On January 1, 2023, Senior Associate Dean Paquita Davis-Friday will become interim dean as the Zicklin School launches a national search for a permanent leader.
“I’m very optimistic about our future, because the new leadership team is deeply committed to the School’s mission,” says Huss. He hopes the Zicklin School will continue the momentum it has achieved in innovation in programming and new approaches to pedagogy: “We’re currently in the middle of revising the MBA program. Guess what? We did that a couple of years ago, and a couple of years before that.” That kind of continuous improvement is essential, he says, given the pace of change in the business world, “otherwise what we’re teaching will be out of date in a few years—or even a few months.”
Of all his career achievements, Huss is perhaps most proud of the international initiatives he’s undertaken, including partnerships with universities in Asia and Europe on dual-degree and joint degree programs. “As [management guru] Peter Drucker once said, in about five years there will be two types of CEOs: those who think globally and those who are unemployed. Our students won’t succeed if we don’t prepare them to understand differences in systems, differences in cultures and in how work gets done.” Ideally, students should gain experience working in international settings, but “having someone sitting next to them in class who’s from Asia, from India, from Europe, from Africa, is also beneficial. Anything we can do to enhance the internationalization of the student experience is critical.”
What are Huss’s plans for retirement?
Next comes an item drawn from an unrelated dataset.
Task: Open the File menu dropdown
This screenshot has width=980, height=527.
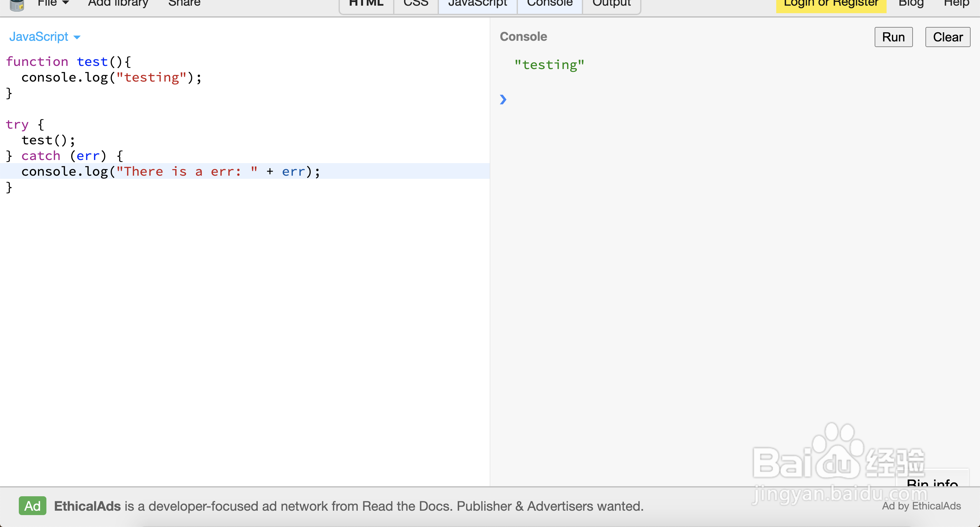Action: pos(53,3)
While his university work will cease, he will continue to serve on a few corporate boards and hopes to become more involved with a nonprofit organization he helped initiate that offers social services in a home setting for children and adolescents who have been failed by the foster-care system.
“I came to New York to be part of the great work that’s done here at the Zicklin School,” Huss sums up. “It’s been a privilege and the highlight of my career.”